PROBLEM REQUIREMENTS
An exact copy of every record is required.

DATASET EXTRACT

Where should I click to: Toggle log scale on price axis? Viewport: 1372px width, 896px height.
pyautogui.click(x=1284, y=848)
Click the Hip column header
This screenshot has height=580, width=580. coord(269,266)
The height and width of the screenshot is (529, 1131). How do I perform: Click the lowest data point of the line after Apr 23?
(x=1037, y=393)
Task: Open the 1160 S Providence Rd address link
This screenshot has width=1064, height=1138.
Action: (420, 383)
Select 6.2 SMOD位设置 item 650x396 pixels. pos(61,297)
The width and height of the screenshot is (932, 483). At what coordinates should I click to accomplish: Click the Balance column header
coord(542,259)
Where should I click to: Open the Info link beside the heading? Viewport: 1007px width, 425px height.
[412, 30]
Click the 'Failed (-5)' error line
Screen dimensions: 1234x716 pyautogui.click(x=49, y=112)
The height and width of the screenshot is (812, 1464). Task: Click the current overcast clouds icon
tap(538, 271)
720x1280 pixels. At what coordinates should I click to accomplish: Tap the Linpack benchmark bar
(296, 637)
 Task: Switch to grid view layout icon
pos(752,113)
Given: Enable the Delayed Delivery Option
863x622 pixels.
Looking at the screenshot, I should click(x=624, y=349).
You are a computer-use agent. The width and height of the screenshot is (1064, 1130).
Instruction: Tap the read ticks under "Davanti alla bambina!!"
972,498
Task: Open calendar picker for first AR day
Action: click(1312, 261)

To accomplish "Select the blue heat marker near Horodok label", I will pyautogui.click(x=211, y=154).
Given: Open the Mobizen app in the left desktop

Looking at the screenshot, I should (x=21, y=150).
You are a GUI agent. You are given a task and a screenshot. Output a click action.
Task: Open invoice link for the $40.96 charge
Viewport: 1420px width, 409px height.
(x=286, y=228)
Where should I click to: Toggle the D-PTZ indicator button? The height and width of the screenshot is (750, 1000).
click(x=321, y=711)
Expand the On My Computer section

TASK RESULT
Where should I click to: Toggle log scale on price axis? Viewport: 1372px width, 896px height.
pyautogui.click(x=1284, y=848)
Click the Hip column header
This screenshot has height=580, width=580. coord(269,266)
The height and width of the screenshot is (529, 1131). How do I perform: Click the lowest data point of the line after Apr 23?
(x=1037, y=393)
Task: Open the 1160 S Providence Rd address link
This screenshot has width=1064, height=1138.
Action: (420, 383)
Select 6.2 SMOD位设置 item 650x396 pixels. pos(61,297)
The width and height of the screenshot is (932, 483). At what coordinates should I click to accomplish: Click the Balance column header
coord(542,259)
Where should I click to: Open the Info link beside the heading? Viewport: 1007px width, 425px height.
[412, 30]
Click the 'Failed (-5)' error line
Screen dimensions: 1234x716 pyautogui.click(x=49, y=112)
The height and width of the screenshot is (812, 1464). Task: Click the current overcast clouds icon
tap(538, 271)
720x1280 pixels. At what coordinates should I click to accomplish: Tap the Linpack benchmark bar
(296, 637)
 Task: Switch to grid view layout icon
pos(752,113)
Given: Enable the Delayed Delivery Option
863x622 pixels.
Looking at the screenshot, I should click(x=624, y=349).
You are a computer-use agent. The width and height of the screenshot is (1064, 1130).
Instruction: Tap the read ticks under "Davanti alla bambina!!"
972,498
Task: Open calendar picker for first AR day
Action: click(1312, 261)

To accomplish "Select the blue heat marker near Horodok label", I will pyautogui.click(x=211, y=154).
Given: Open the Mobizen app in the left desktop

Looking at the screenshot, I should (x=21, y=150).
You are a GUI agent. You are given a task and a screenshot. Output a click action.
Task: Open invoice link for the $40.96 charge
Viewport: 1420px width, 409px height.
(x=286, y=228)
Where should I click to: Toggle the D-PTZ indicator button? The height and width of the screenshot is (750, 1000).
click(x=321, y=711)
Expand the On My Computer section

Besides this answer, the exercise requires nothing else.